Possible future to-dos

  1. Add tests
    1. Test master config file (as well as CLI) for indication of:
    2. Test pushing to multiple and alternate remote names besides
      origin.
    3. Test chunking/timing tasks to avoid heap error.
    4. Ensure still getting token
    5. Ensure npm-check-updates is taking into account ncurc files!
    6. Which repositories to include or exclude (in subdirectories)
    7. Which remotes to push to if any (by default when available and as
      exceptions)
  2. Add a confirm updates option
  3. Configuration
    1. Option to only perform operations if branch isn't switched
    2. We could configure by repo the following: ncu, branch, commit
      message, audit fix, and npm script (by default when available and as
      exceptions), but this is less critical, especially for ncu as it
      accepts config file
    3. Option to only apply if author is matched (e.g., to oneself)
    4. Option to stop if can't fix all security issues
  4. Work with commit hooks
  5. Add optional automated license check, lint fixing, etc. (if
    npm test doesn't handle)?
    1. Allow npm script to run (in place of test)
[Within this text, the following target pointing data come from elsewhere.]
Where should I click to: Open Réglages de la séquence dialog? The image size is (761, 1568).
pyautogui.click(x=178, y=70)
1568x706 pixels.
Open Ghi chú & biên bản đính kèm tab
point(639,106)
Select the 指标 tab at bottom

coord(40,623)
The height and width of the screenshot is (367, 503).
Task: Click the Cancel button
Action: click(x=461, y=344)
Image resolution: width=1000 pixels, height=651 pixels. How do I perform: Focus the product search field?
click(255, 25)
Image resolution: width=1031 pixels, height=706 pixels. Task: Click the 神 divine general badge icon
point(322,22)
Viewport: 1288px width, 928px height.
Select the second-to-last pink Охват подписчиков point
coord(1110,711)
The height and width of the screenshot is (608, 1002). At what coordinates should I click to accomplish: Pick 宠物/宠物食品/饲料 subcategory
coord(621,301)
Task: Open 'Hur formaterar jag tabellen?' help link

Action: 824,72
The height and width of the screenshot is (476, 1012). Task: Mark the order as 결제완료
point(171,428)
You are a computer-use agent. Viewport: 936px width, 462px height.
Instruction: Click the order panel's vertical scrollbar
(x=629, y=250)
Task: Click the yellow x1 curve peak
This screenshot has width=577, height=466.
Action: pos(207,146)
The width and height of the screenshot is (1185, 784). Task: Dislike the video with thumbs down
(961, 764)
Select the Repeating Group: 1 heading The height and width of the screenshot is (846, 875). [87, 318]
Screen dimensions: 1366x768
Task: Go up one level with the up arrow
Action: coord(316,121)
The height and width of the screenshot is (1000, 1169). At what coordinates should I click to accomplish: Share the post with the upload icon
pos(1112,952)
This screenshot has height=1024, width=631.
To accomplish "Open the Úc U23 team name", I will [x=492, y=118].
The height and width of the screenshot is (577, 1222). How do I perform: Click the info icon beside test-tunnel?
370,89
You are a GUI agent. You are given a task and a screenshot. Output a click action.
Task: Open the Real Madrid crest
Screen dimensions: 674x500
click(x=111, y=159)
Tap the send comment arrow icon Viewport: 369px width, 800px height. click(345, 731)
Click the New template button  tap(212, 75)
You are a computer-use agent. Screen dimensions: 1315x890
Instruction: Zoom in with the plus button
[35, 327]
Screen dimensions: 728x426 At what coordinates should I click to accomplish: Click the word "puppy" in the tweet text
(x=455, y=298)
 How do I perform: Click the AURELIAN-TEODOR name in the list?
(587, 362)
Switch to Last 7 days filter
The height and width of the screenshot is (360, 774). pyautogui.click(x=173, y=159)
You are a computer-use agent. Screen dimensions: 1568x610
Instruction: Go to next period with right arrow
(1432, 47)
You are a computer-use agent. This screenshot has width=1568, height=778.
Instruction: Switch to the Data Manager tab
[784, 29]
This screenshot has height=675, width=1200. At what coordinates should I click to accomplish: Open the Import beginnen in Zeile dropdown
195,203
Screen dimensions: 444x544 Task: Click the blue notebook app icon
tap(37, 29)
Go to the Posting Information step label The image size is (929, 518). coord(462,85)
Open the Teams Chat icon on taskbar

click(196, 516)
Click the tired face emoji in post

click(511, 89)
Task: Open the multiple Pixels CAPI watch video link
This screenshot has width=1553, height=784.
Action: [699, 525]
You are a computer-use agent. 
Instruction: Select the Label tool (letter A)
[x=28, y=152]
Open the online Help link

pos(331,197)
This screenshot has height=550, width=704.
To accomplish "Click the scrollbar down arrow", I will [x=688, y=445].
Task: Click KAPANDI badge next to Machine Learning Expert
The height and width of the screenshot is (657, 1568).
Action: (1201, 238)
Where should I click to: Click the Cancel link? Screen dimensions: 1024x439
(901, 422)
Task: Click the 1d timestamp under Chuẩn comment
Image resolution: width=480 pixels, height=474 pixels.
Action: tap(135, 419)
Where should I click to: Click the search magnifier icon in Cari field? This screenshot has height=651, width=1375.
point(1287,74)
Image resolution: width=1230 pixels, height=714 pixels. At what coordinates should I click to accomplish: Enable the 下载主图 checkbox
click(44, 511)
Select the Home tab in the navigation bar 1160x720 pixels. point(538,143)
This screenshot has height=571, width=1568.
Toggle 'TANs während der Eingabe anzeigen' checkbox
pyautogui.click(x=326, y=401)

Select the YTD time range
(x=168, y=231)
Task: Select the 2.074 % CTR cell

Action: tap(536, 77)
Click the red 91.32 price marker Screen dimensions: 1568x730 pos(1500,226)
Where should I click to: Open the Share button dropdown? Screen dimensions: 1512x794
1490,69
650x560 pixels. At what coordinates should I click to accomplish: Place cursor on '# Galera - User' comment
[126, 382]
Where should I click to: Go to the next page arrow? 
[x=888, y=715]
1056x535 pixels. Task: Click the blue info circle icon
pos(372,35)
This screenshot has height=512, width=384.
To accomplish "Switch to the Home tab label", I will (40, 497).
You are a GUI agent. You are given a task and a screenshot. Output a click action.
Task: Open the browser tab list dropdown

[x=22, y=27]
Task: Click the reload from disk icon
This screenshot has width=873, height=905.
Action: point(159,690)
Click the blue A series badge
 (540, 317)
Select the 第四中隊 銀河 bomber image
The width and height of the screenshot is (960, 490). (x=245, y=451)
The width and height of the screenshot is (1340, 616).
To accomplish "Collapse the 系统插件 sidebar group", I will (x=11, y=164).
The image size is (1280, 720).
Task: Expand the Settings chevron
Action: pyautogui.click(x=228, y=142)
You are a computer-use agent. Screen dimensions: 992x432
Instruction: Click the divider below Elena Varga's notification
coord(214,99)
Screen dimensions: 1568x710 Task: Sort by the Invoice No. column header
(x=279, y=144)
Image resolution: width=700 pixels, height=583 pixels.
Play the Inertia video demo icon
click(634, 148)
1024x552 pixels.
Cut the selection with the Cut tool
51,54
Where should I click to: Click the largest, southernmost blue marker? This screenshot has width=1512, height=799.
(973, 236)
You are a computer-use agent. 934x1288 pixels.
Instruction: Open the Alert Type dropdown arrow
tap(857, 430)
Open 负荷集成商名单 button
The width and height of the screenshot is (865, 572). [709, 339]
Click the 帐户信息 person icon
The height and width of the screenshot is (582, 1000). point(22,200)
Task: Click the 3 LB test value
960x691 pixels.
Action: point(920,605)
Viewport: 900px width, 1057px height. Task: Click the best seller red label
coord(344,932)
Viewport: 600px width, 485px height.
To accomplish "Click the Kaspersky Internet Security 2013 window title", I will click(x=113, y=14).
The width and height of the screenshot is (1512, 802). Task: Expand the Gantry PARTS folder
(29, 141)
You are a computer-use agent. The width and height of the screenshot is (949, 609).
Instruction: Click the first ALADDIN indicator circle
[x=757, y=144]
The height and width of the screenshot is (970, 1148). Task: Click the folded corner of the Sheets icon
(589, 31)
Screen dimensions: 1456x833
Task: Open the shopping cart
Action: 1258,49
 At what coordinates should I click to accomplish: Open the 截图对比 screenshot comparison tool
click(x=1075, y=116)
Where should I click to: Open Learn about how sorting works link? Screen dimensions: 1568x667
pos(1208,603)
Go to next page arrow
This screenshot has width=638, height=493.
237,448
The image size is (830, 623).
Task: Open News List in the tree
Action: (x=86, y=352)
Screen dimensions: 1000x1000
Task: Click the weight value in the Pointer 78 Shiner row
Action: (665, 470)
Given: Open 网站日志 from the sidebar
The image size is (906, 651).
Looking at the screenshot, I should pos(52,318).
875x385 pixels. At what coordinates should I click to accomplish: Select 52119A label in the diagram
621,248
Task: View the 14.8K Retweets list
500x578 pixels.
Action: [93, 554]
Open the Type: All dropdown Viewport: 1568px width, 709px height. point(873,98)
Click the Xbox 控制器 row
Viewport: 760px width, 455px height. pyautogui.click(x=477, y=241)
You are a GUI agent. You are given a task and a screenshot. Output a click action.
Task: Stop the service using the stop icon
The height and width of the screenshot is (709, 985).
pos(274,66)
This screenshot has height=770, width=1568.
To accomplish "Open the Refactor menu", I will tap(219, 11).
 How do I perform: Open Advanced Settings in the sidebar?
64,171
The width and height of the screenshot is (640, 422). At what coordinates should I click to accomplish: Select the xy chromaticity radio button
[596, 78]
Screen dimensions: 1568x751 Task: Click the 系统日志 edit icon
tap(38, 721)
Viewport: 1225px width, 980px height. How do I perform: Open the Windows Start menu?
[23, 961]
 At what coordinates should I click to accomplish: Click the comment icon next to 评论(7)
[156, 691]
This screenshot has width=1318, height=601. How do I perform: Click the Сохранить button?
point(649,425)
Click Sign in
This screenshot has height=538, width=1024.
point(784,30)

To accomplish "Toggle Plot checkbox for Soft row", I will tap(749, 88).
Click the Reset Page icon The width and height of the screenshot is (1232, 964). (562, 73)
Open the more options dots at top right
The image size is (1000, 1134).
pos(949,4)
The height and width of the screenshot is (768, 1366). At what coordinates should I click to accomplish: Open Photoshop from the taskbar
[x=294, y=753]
  6. Collect and report back deprecated warnings for outdated/renamed
    packages (not performed currently
    by npm-check-updates); one can get info on a package with npm view <package name> deprecated --json (to get JSON string (e.g., opn-cli) or get nothing
    if not deprecated) but doesn't seem to show with npm ls or extended
    npm la.
  7. We might ideally allow subscribing to an RSS feed of security notices
    so as to regularly poll for security updates and upon encountering one
    which was in a cached map of dependencies, would attempt to commit an
    update to that repo.
  8. Could tap into https://github.com/npm/registry/blob/master/docs/follower.md
    (after caching info on all package-lock.json files) for auto-updating when
    changes to our repositories occur.